La Petite-Poste dévalisée/Lettre 17

Nicolas-Augustin Delalain, Louis Nicolas Frantin Voir et modifier les données sur Wikidata (p. 53-57).


À M. P… Maître de Langue.


Je ne tiens pas au caractère des habitans de cette ville-ci, mon cher : ils rient de tout ; ils ont toujours une réponse ou une plaisanterie à vous faire. Quelle inconséquence ! Chaque jour, je les entends se plaindre de l’état actuel des choses. Je reparois le lendemain au milieu d’eux avec un projet propre à faire cesser les inconvéniens qui excitoient leurs murmures ; ils m’écoutent à moitié, & se mettent à rire ou à lever les épaules : il semble qu’ils soient fâchés qu’on leur ôte la douceur de fronder les opérations du Gouvernement. Vous sçavez ce que j’avois imaginé sur les Enfans trouvés, que je destinois à faire un fond perpétuel pour les Milices : c’étoit créer des soldats tout faits, comme le Roi crée des Officiers à son École Militaire. Eh bien ! que n’a-t-on pas opposé à cette idée ! Il étoit aussi barbare (disoit-on) de forcer les inclinations naturelles d’un petit peuple malheureux, que de blesser la liberté citoyenne : tous les hommes ne sont pas nés soldats : la valeur n’est le partage que du petit nombre ; & ce seroit risquer, de composer une troupe qui ne pourroit jamais s’élever jusqu’au mépris de la mort.

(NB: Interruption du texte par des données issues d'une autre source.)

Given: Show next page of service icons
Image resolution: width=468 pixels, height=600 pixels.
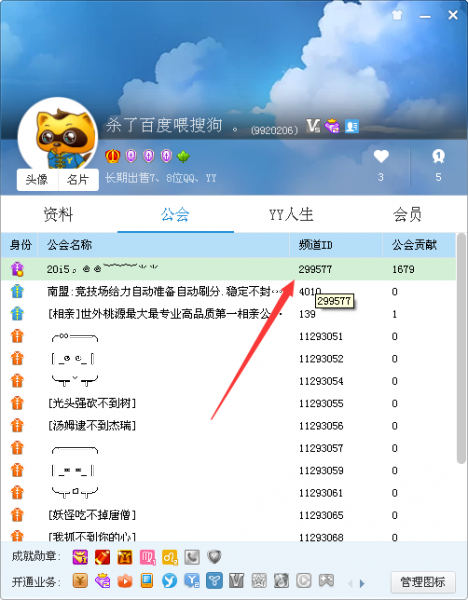Looking at the screenshot, I should [x=362, y=583].
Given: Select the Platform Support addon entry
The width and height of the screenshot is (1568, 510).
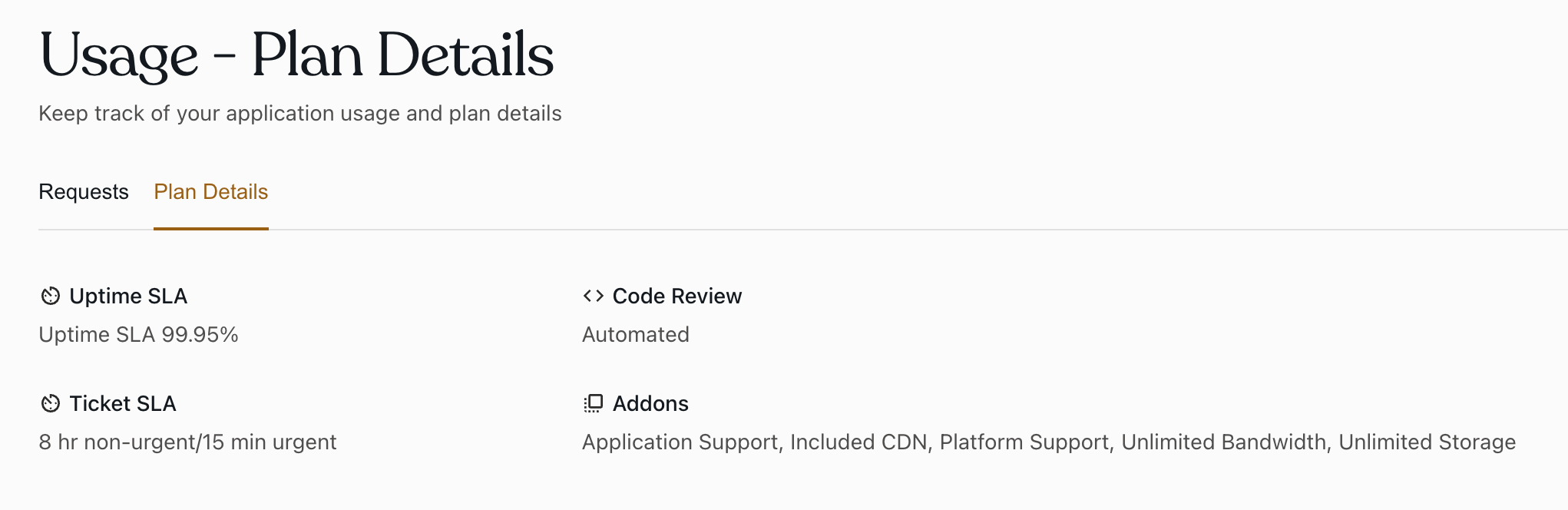Looking at the screenshot, I should point(1024,442).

Pauvres raisons, ce me semble, dès qu’on les oppose au bien général qui résulteroit d’une Milice toujours subsistante.

Le nombre d’écrits sur la population me fit enfanter le projet merveilleux d’établir une espéce de haras d’hommes. Chaque Régiment me fournissoit, à tour de rôle, deux de ses plus beaux soldats que j’unissois aux plus robustes de ces femmes renfermées dans nos maisons de force, & dont la santé auroit été parfaitement rétablie. Vous voyez, mon cher, quelle heureuse pépinière de créatures bien constituées j’offrois à l’état ! C’étoit aller plus loin que n’avoient fait les Spartiates. Eh bien ! autres risées, nouvelles plaisanteries ! On ne voit ici que des fous, vous dis-je : j’ai grande envie de les abandonner à leur mauvais sort ; ce sont des malades qui se plaignent de tous les maux, & qui rejettent tous les remédes. Si je puis parvenir à combiner un bon projet qui fasse vivre un homme avec deux cent soixante livres de rente, je m’y tiendrai, je vous assure, & je dormirai tranquille sur le mal du prochain. Alors je vous plaindrai sérieusement d’être encore dans la nécessité de faire des leçons journalières à une Nation, qui n’apprend que pour abuser, & pour trouver de nouveaux sujets d’exercer sa sublime plaisanterie. Bon soir, mon cher maître, ma lampe s’éteint. Je dormirois, s’il étoit possible que ma tête ne fût pas remplie de quelque nouveau projet.